Look through this lens on a national level and declining membership drops to a shocking 325,000. “People are dying and we’re not replenishing the ranks,” says Mr. Nicolosi. “Our baptisms are not keeping up with the funerals.”
A transplanted American now living in Victoria, Mr. Nicolosi holds degrees from Temple University School of Law (J.D.), Trinity College, University of Toronto (M. Div.) and Pittsburgh Theological Seminary (D. Min.).
Working closely with Bishop Jim Cowan and the diocesan congregational development team, Mr. Nicolosi is helping the 54 churches in the diocese grow as vital centers of mission and ministry. He also works with parish clergy and lay leaders to develop leadership skills for growing their congregations.
Work in other dioceses is taking root as well. In the diocese of New Westminster, a major strategic plan to revitalize the dioceses is in the works,” says Mr. Nicolosi. “It’s not fundraising. It’s re-thinking how we do church.”
The dioceses of Niagara, Toronto and Caledonia are also taking the issue of congregational development very seriously, says Mr. Nicolosi. And he points out examples of churches that are bucking the trend and growing their flock, including Christ Church Cathedral in Vancouver and Trinity Church in Streetsville, Ont.
The good news about declining membership is that Anglicans will not have to “reinvent the wheel,” says Mr.
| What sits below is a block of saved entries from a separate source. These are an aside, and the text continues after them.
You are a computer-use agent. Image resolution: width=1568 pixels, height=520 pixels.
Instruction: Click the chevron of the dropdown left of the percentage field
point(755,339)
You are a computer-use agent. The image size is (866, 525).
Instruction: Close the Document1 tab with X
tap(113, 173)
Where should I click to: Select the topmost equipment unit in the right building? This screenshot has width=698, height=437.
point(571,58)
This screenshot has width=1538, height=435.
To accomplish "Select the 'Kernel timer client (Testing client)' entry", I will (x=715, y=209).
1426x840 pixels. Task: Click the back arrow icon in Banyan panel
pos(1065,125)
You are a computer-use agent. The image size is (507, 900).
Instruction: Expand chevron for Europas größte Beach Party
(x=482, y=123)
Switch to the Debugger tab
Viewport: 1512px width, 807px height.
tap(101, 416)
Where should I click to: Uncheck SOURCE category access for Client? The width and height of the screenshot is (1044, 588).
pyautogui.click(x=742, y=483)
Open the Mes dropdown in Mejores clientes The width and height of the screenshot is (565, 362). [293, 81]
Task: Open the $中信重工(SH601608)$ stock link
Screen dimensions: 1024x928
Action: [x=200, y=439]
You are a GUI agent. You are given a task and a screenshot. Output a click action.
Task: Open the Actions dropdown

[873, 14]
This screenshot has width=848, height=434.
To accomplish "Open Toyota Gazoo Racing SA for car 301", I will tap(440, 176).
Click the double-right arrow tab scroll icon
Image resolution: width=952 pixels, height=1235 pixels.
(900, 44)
Nicolosi. But we have to start talking as a crucial first step. “We talk about international issues over which we have little or no control or we talk about sexuality. We have allowed this to happen.”
There are no simple solutions. Each parish is unique. Still, some basic principles apply. For one, ministry has to be intentional, says Mr. Nicolosi. Being able to meet people where they’re at – not where we want them to be – is an important building block of congregational development.
“We need to get back to how to reach people, to understand them and to connect with them. We can’t just assume that they will come to us,” says Mr. Nicolosi. It also means coming to terms with where the mission culture actually resides. “It’s outside your front door, not in Africa,” he says.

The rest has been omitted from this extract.